» Supplied passage
begin

A really good book.......1999-09-09
Really enjoyable. This man's interraelationship with a disappearing culture and the hurdles he faced in the Arctic wilderness are tangible and detailed. Mostly this book is about a youth (his own) - lost but still remembered. I read Joseph Conrad's Youth at the same time and the themes were quite similar.
"Yes, but is it Art?".......1997-08-15
First this is a book about art. If you have ever wondered how those most beautiful Eskimo sculptures and prints have found their way to your local gallery; this book tells you how.
Mr. Houston was the first artist to recognize and search out the Inuit artforms and to deliver them to the art markets "outside". In every detail, name by name, you can read about the Inuit art culture from the very first stone figures and bone scluptures, to the latest prints.
Second this is a book about Arctic. Adventure on a epic scale. Mr. Houstons' honeymoon was one of the very few trips from east to west across Baffin Island by sled. Mr and Mrs. Houston spent years in the Arctic living in the Inuit way; both their sons spoke Inuktitut in preference to English and preferred raw seal meat to... well that was all there was to eat.

end

» Provided information
begin

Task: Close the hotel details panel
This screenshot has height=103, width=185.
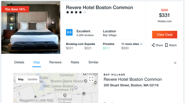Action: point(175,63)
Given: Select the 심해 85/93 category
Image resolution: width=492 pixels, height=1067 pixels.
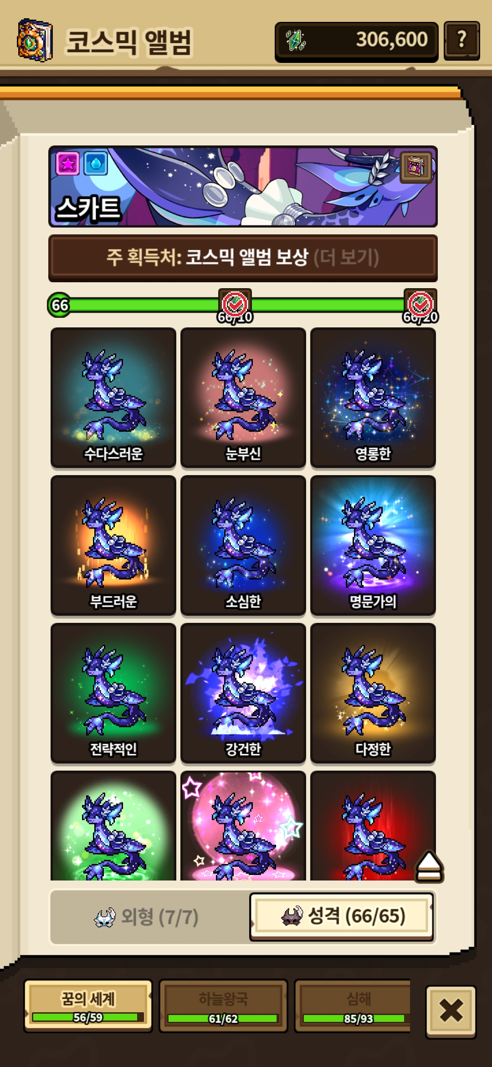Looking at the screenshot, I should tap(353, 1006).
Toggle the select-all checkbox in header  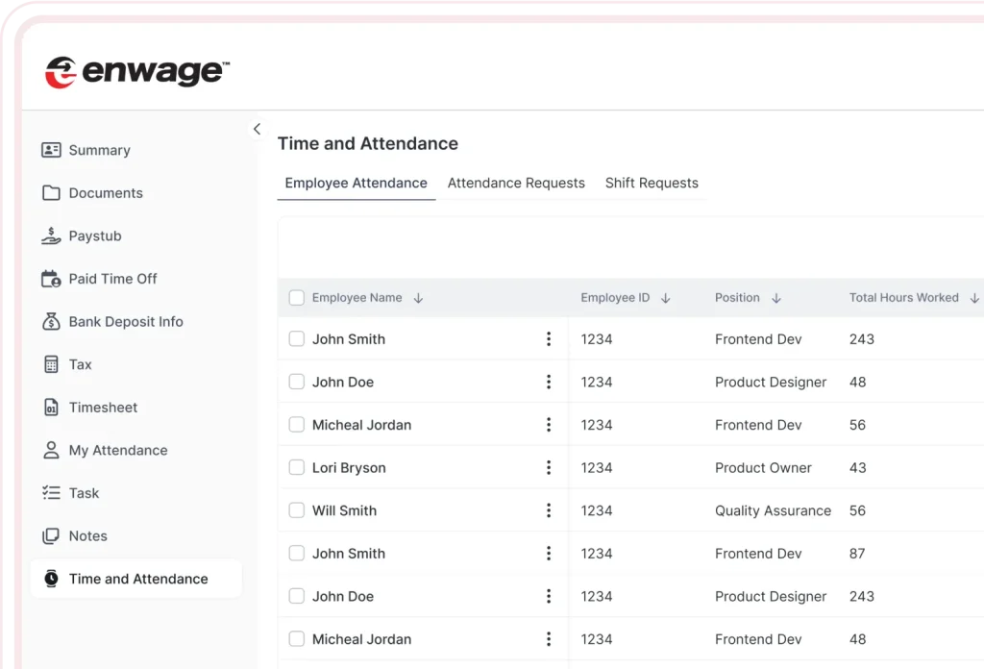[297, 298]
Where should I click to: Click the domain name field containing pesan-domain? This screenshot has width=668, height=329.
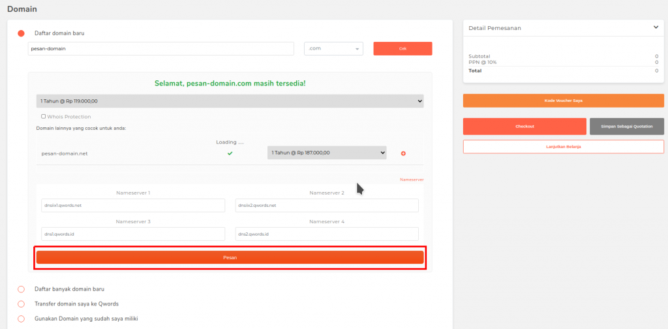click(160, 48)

end

» Directions
In one to three sentences, explain why the book reviews say the Houstons' sons preferred raw seal meat. The entries are separate material and have no connection to the book reviews.

» Solution to this exercise
The sons had grown up in the Arctic, where the family lived in the Inuit way. According to the reviewer, raw seal meat was all there was to eat.